After last August's refreshed definitive feasibility study, the company renewed its focus on the base metal potential, which it guesses can deliver a US$4-4.5 per pound uranium by-product credit over the life of the mine.
The 2020 DFS confirmed a simple, low-cost uranium mining process delivering robust financials, but was focused on uranium, however cognisant of recoveries in base metal pricing have prompted it to spend more time considering the potential for recovering copper, zinc, nickel, and cobalt as mixed sulphide by-products from the tailings of the uranium plant.
The base metal plant could add around A$52 million to the development costs, based on the 2015 prefeasibility study.
Work suggests materially improved economics during the first eight years of production when the Ambassador deposit is being mined.
Base metals are also known to exist in the Princess deposit.
The review showed copper recoveries of 48% for 4735 tonnes, zinc recoveries of 77% for 20,348t, and nickel and cobalt recoveries of 32.5% for 4896t and 2490t respectively, however two geotechnical pits at Ambassador showed material under-calling of uranium and base metals at the time.
Vimy increased its uranium resource in 2017 as a result, but pricing at the time meant the base metal resource estimates were not recalculated.
The junior will now review that work, while refining the process flow sheet to improve economics further.

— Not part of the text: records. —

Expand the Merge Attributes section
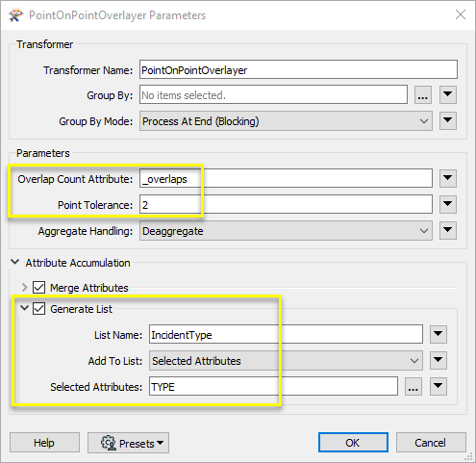Viewport: 476px width, 463px height. click(x=24, y=287)
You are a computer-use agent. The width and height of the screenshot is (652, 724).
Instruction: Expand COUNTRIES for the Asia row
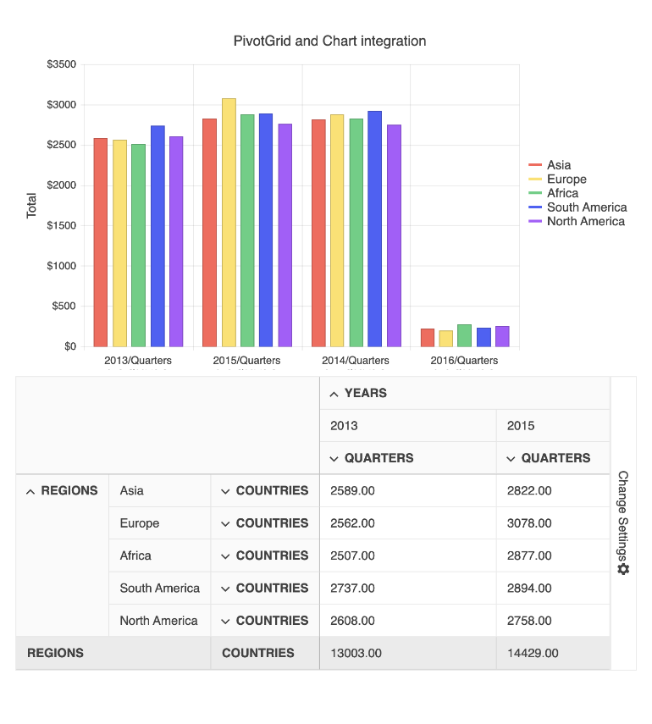coord(225,490)
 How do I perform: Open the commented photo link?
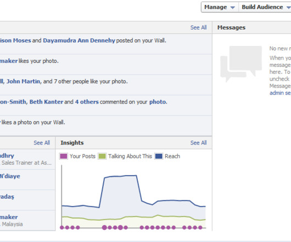pos(158,102)
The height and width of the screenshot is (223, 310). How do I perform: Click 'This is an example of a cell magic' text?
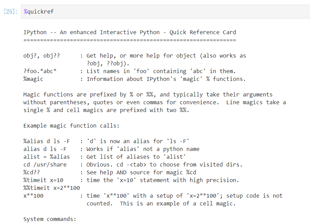click(x=178, y=204)
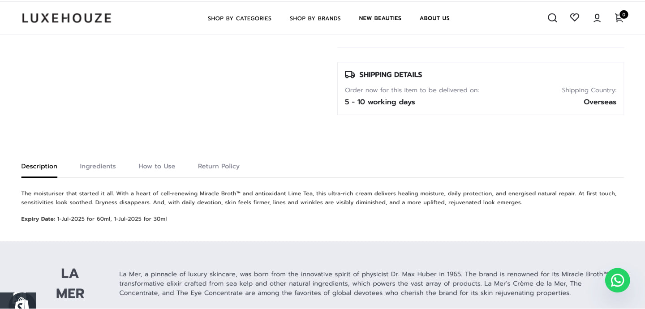The image size is (645, 309).
Task: Select the Description tab
Action: [x=39, y=166]
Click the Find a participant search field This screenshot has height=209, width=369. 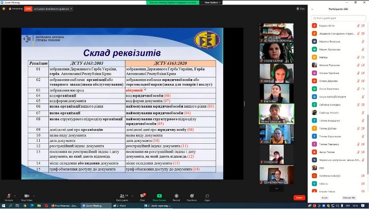[x=339, y=18]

A full assessment of the base metals plant will be completed this year.
Managing director Mike Young said the potential of the base metals circuit had shifted from being marginal to being a nice boost to the "world-class uranium project", while creating more funding options as the company continues to pursue its dream of building a mine at Mulga Rock to feed the global nuclear sector.
Shares in the junior have traded between 1.9-9.4c over the past year, with the stock steady at 8.8c, capitalising the company at $68.5 million.